Counter-Play Validation

  • Counters exist: Does every strategy have at least 1 counter?
  • No silver bullet: Does any strategy counter EVERYTHING?
  • Skill expression: Can skilled players overcome counter matchups?
  • Meta-game: Do strategies evolve in response to popularity?

Complexity Validation

  • Complexity justified: Does complexity add depth (not just confusion)?
  • Learnable: Can new players understand core mechanics in <1 hour?
  • Progressive disclosure: Do mechanics unlock gradually?
  • Information hierarchy: Is critical info surfaced, optional info hidden?

Discovery Validation

  • Not solved: Are players still discovering new strategies?
  • Emergent synergies: Are there combos players discovered (not dev-intended)?
  • Meta evolution: Has meta changed over time?
  • Room for mastery: Do experts play differently than novices?

SUMMARY: The Strategic Depth Framework

Step-by-Step Process

1. Identify Strategic Axes (Orthogonal Mechanics)

  • What are the 3-5 core strategic problems players must solve?
  • Offense, defense, mobility, economy, utility, information, tempo
  • Ensure axes are independent (not all scaling damage)

2. Distribute Across Axes (Asymmetric Design)

  • Make factions/classes strong at DIFFERENT axes
  • No faction should dominate all axes
  • Create specialization, not exclusivity

3. Create Synergies (Combination Depth)

  • Design mechanics that combo/amplify each other
  • Ensure mixed strategies > mono strategies
  • Multiple viable synergy combinations

4. Implement Counters (Rock-Paper-Scissors)

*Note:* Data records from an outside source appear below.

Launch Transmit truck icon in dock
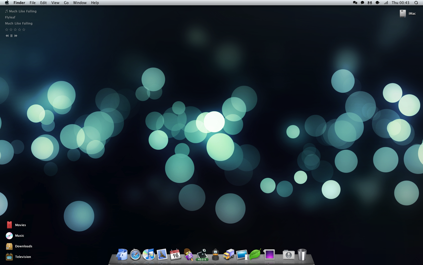Image resolution: width=423 pixels, height=265 pixels. pyautogui.click(x=229, y=254)
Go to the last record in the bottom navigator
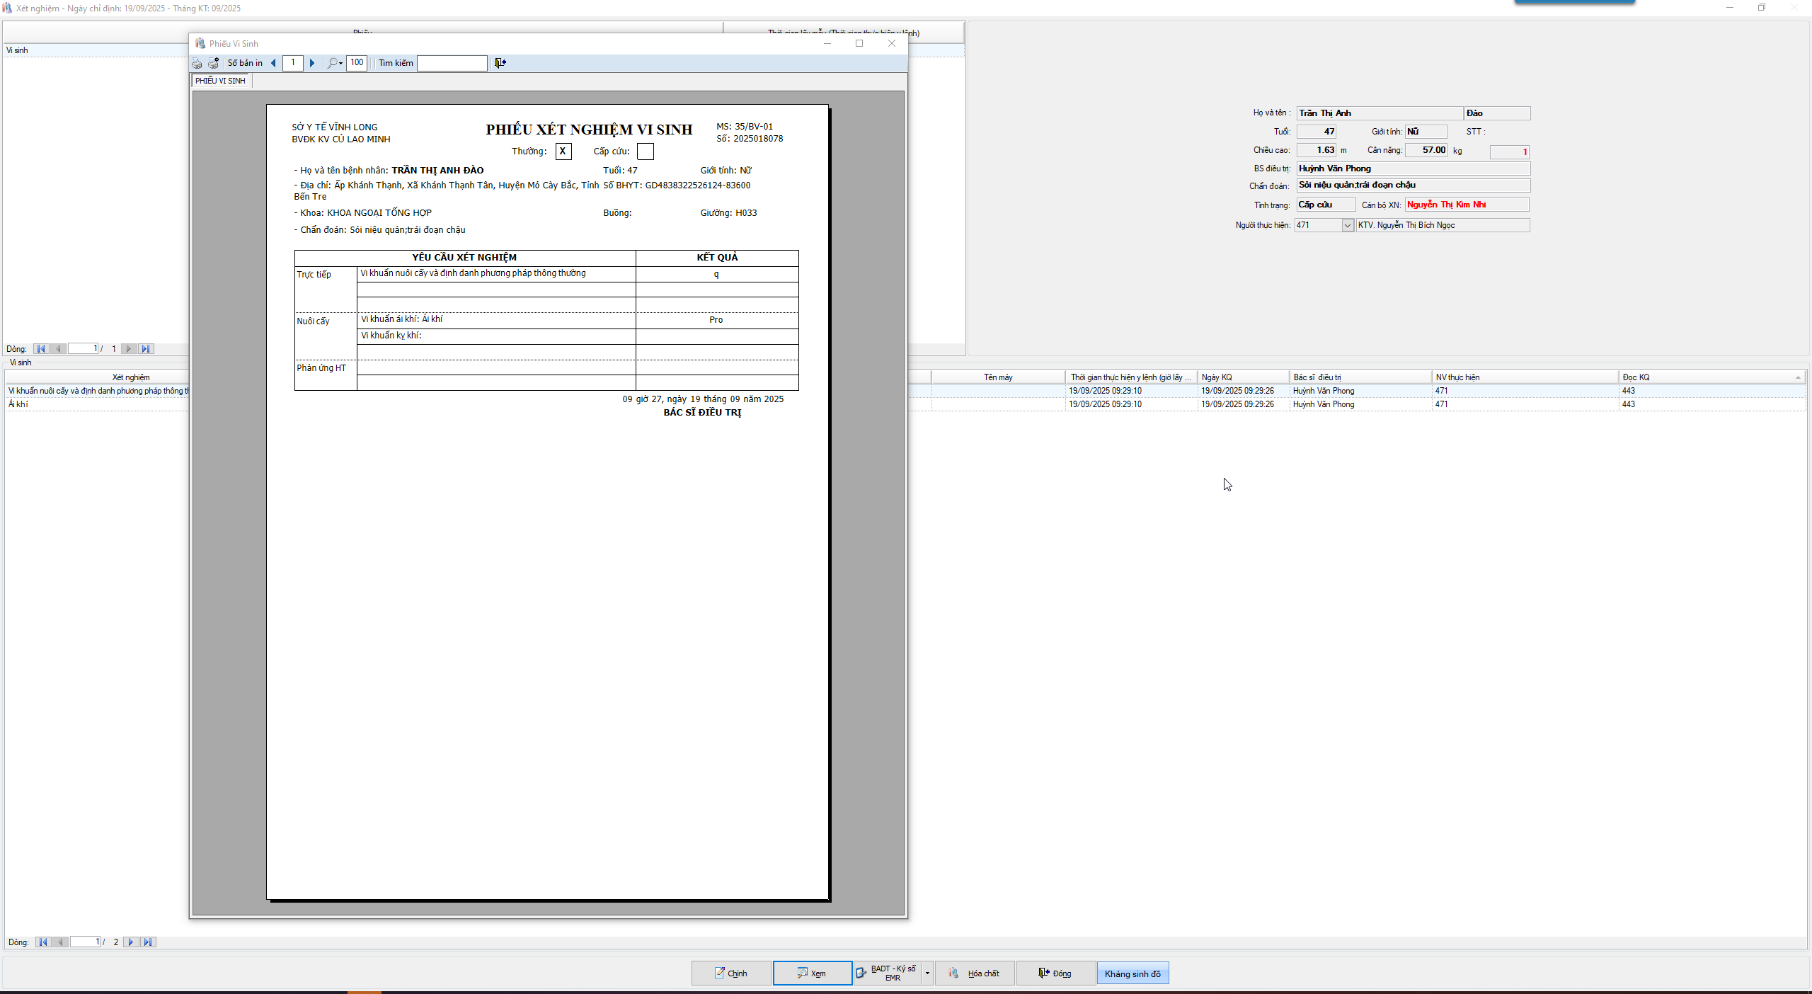The image size is (1812, 994). click(148, 942)
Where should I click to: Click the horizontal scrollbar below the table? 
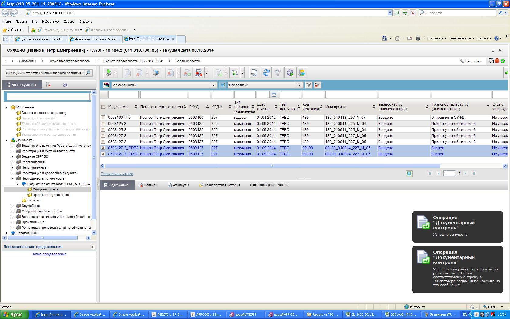click(272, 166)
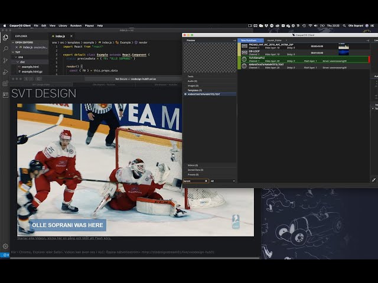Open the Rundown menu
Image resolution: width=378 pixels, height=283 pixels.
[x=76, y=25]
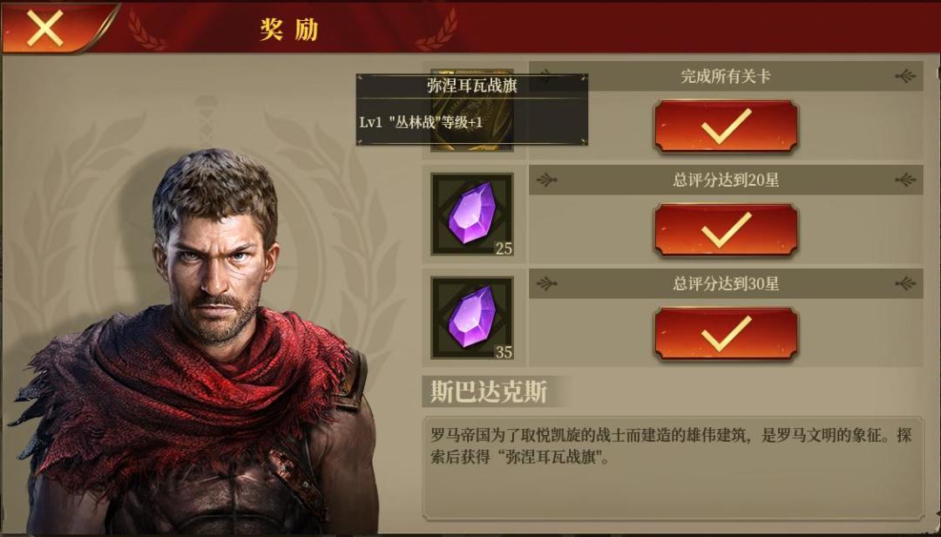Claim the 总评分达到20星 reward checkmark button
Screen dimensions: 941x537
coord(726,231)
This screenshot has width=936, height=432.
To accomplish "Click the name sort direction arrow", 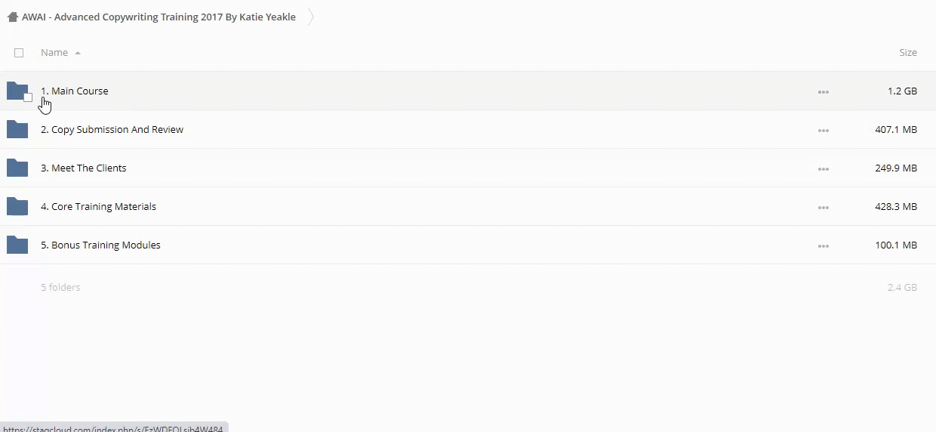I will (x=78, y=53).
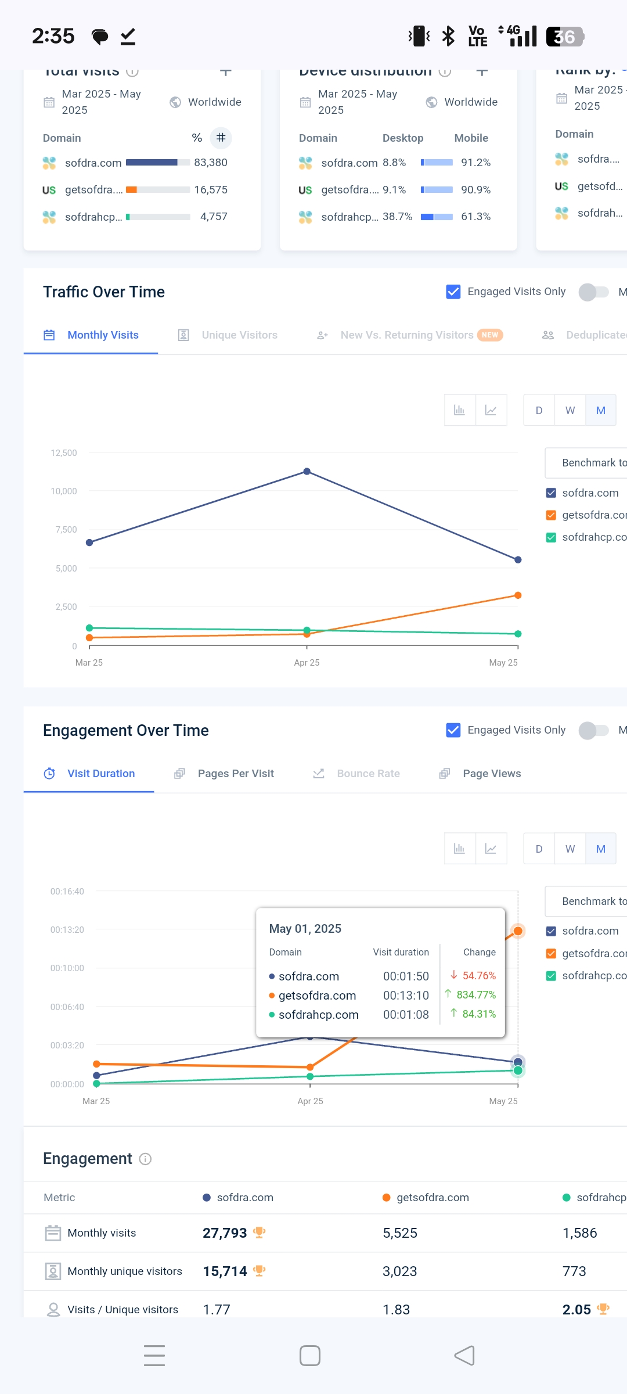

  • Every strategy must have at least 1 counter
  • No strategy should counter EVERYTHING
  • Create cyclical counter relationships (no linear dominance)

5. Branch Progression (Build Diversity)

  • Offer meaningful choices every 2-3 tiers
  • Ensure choices have trade-offs (opportunity cost)
  • Avoid strictly-better upgrades (no linear power creep)

6. Test for Dominant Strategies

  • Simulate optimal play (AI vs AI, 1000+ games)
  • Track win rates by strategy
  • Nerf strategies with >65% win rate, buff <40%

7. Manage Complexity (Cognitive Load)

  • Add mechanics ONLY if they create new strategies
  • Remove redundant mechanics
  • Progressive disclosure (tutorial → mastery)

8. Enable Discovery (Meta-Game)

  • Don't explain everything (leave room for experimentation)
  • Design emergent synergies (unintended but balanced)
  • Track strategy evolution over time

The Golden Rules

Rule 1: Depth comes from viable strategies, not number of options.

Rule 2: Orthogonal mechanics prevent dominant strategies.

Rule 3: Asymmetry creates replayability, not just cosmetic variety.

Rule 4: Synergies reward creativity, counters reward adaptation.

Rule 5: Branching creates choice, trade-offs make choices meaningful.

Apply these frameworks rigorously, and your game will have strategic depth that lasts for years, not days.


END OF SKILL

This skill should be used at the START of any strategy game design. It prevents:

  1. Dominant strategy emergence (game solved)
  2. False choices (illusion of depth)
  3. Symmetric designs (reskin problem)
  4. Linear progression (no build diversity)
  5. Complexity without depth (cognitive load waste)

Master this framework, and you'll create games with emergent, evolving, eternal strategic depth.